One more thing: This is not about probabilities, but about basic physics. It is about energy imbalance and energy budgets. NASA’s description of the basic physics is informative:

Carbon dioxide forces the Earth’s energy budget out of balance by absorbing thermal infrared energy (heat) radiated by the surface. The absorption of outgoing thermal infrared by carbon dioxide means that Earth still absorbs about 70 percent of the incoming solar energy, but an equivalent amount of heat is no longer leaving. The exact amount of the energy imbalance is very hard to measure, but it appears to be a little over 0.8 watts per square meter. The imbalance is inferred from a combination of measurements, including satellite and ocean-based observations of sea level rise and warming.

When a forcing like increasing greenhouse gas concentrations bumps the energy budget out of balance, it doesn’t change the global average surface temperature instantaneously. It may take years or even decades for the full impact of a forcing to be felt. This lag between when an imbalance occurs and when the impact on surface temperature becomes fully apparent is mostly because of the immense heat capacity of the global ocean. The heat capacity of the oceans gives the climate a thermal inertia that can make surface warming or cooling more gradual, but it can’t stop a change from occurring.

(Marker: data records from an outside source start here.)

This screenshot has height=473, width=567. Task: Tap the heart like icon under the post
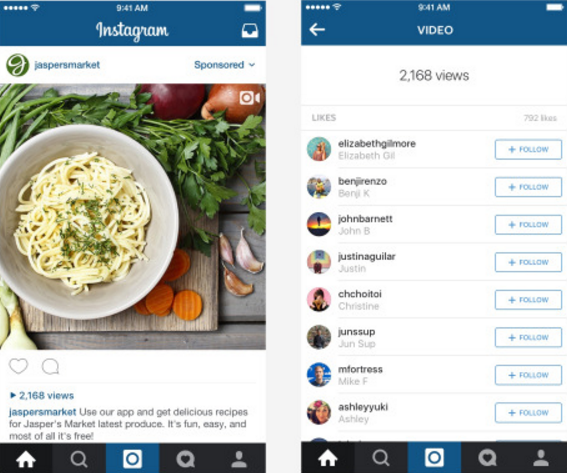(18, 366)
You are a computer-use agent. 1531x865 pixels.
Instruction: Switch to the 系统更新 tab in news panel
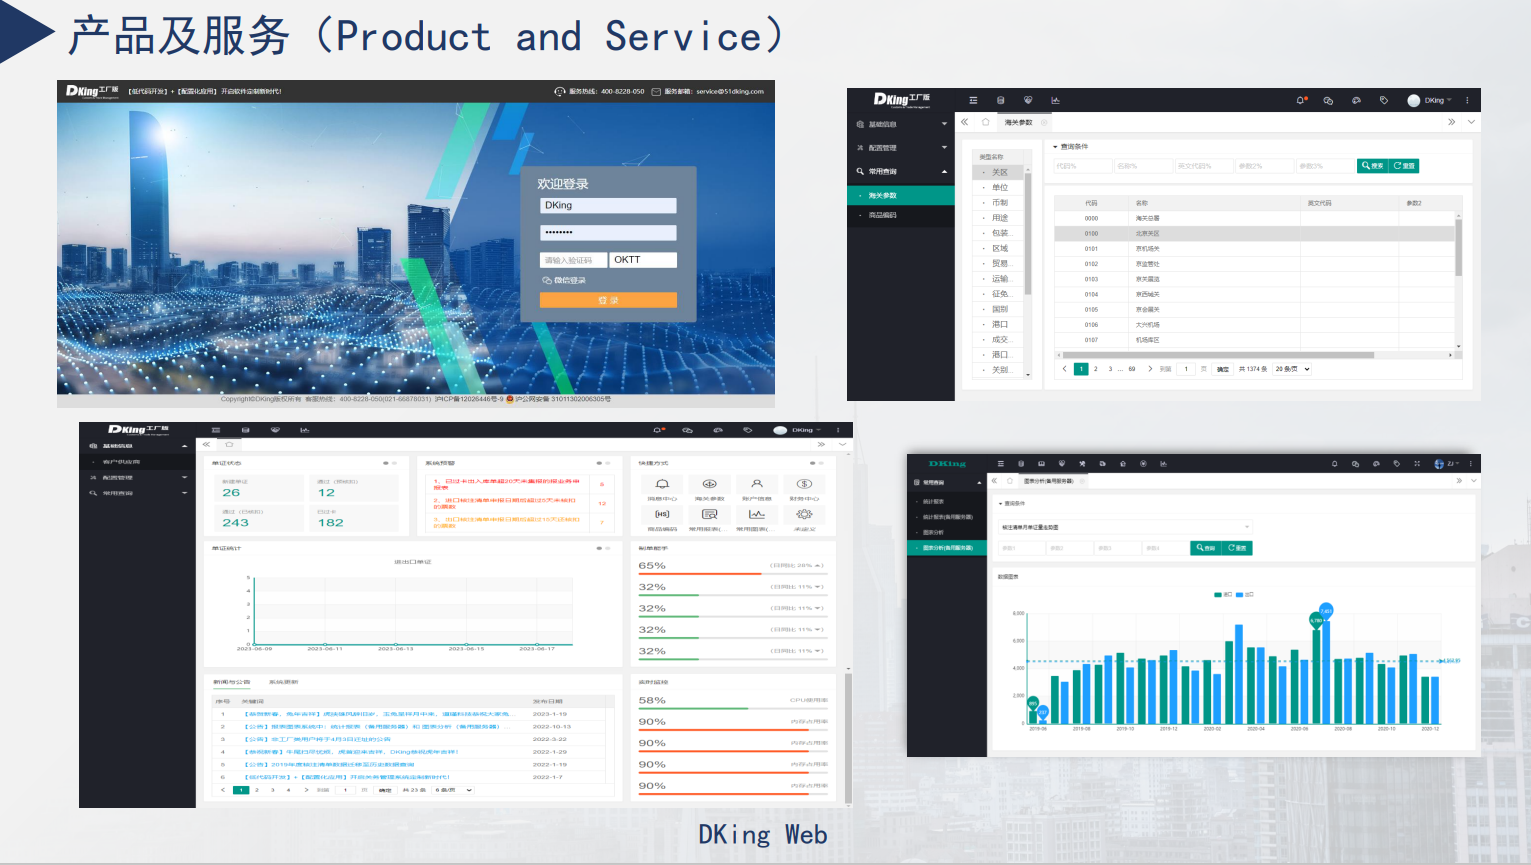[283, 682]
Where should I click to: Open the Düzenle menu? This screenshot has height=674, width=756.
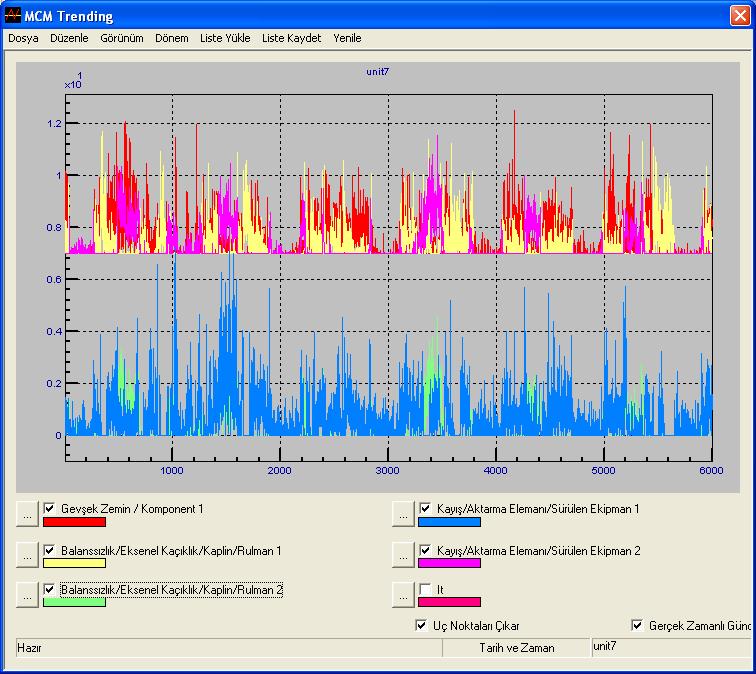69,38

The changes we have seen in the climate so far are only part of the full response we can expect from the current energy imbalance, caused only by the greenhouse gases we have released so far. Global average surface temperature has risen between 0.6 and 0.9 degrees Celsius in the past century, and it will likely rise at least 0.6 degrees in response to the existing energy imbalance. As long as greenhouse gas concentrations continue to rise, the amount of absorbed solar energy will continue to exceed the amount of thermal infrared energy that can escape to space. The energy imbalance will continue to grow, and surface temperatures will continue to rise.

Have even one climate change denier explain to us how our understanding of this basic process is all wrong—and use decades of peer-reviewed science to back up his claim—and then we’ll stop marching in the streets and go back to our day jobs satisfied that everything will be just fine for future generations, after all.

The conversation has shifted, Mr. Stephens, from “Is climate change really happening?” to “Ok, what do we do about it now?”. We can certainly have intelligent discussions about what policies we should enact to ween ourselves from fossil fuels (and ween we must), but we can’t waste more time questioning the proven science. No climate scientist claims to know to the hundredth of a degree how much we will warm and when, and no climate scientist states exactly where the worst effects will occur, but no real climate scientist will tell us to sit back and wait for it to all play out so that we can obtain this precision. It’s called the Precautionary Principle (“When human activities may lead to morally unacceptable harm that is scientifically plausible but uncertain, actions shall be taken to avoid or diminish that harm.”), and the beings of this planet—and future ones—deserve precaution. We have enough data and enough science to act now, even as the science continues.